Je me souviens qu’un soir, après avoir dîné ensemble, nous étions allés voir le géant du café de Mulhouse. Il y avait seulement quelques personnes dans le salon d’attente. Le géant sortit tout à coup de derrière une portière placée au fond du salon ; il avait plus de sept pieds, c’était une masse de chair, flasque et stupide.

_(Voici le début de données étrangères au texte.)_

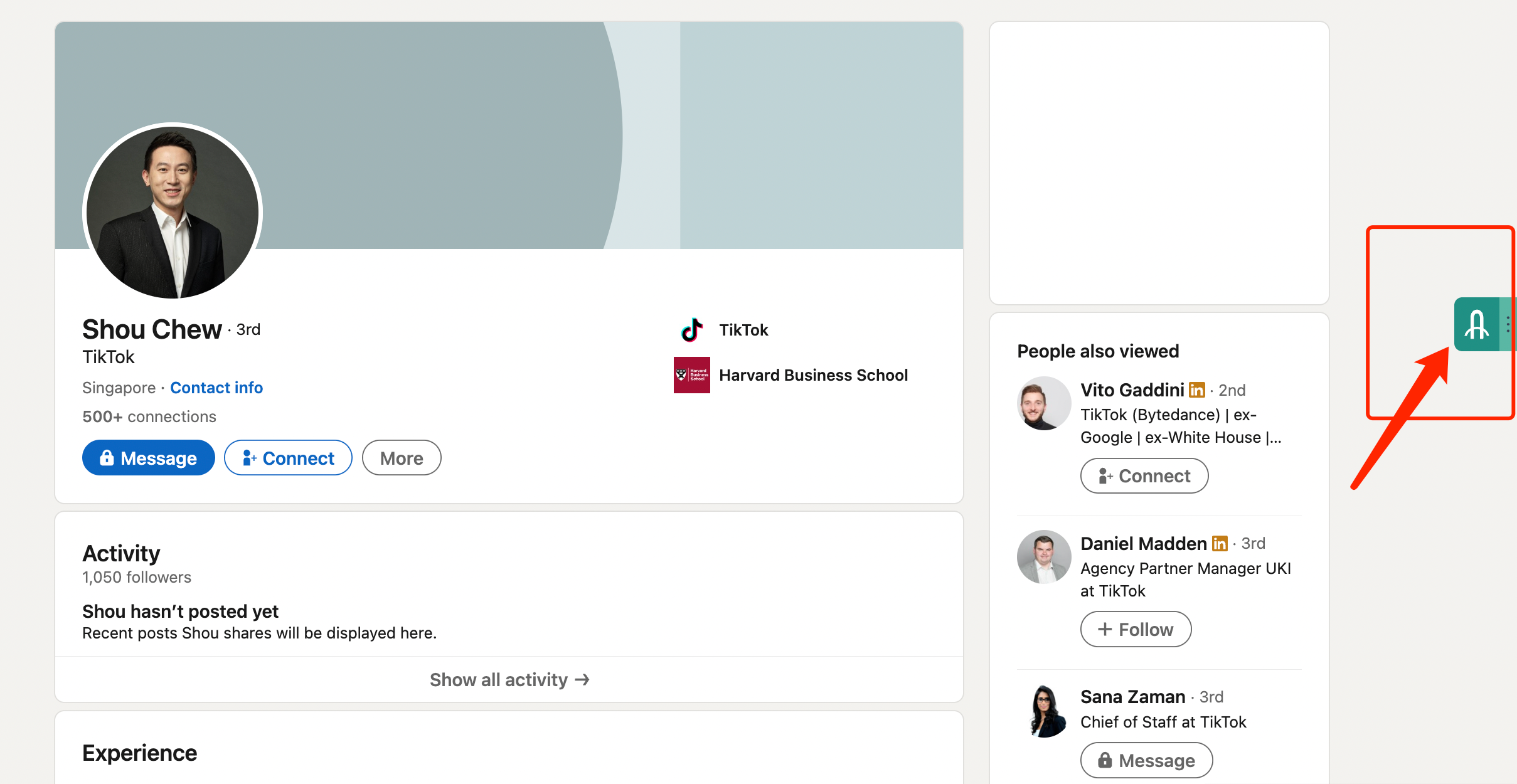Open Harvard Business School education link
The width and height of the screenshot is (1517, 784).
pyautogui.click(x=813, y=375)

Il se plaça au milieu de l’appartement, étendit horizontalement ses bras et nous engagea à passer dessous, ce que nous fîmes, Francis Wey en tête, avec une docilité des plus niaises et des plus risibles. Quelques instants après, lorsque le monstre se fut retiré derrière son rideau, plusieurs littérateurs connus entrèrent, poussés par la même curiosité que nous. Francis Wey courut aussitôt de l’un à l’autre avec l’air de la plus grande satisfaction : « Mon cher, cet homme est prodigieux ; j’ai passé sous son bras, le chapeau sur la tête ! » Et le pauvre Francis y aurait passé à cheval, en uniforme de carabinier, le casque en tête et l’aigrette par-dessus le marché.

Un autre soir nous dînions aux Frères Provençaux avec quelques amis. Paul Courvoisier[1], chef d’escadron au 6e régiment de cuirassiers, dont chacun connaît la taille formidable et la force, était au nombre des

  1. Fils du garde des sceaux de Charles X.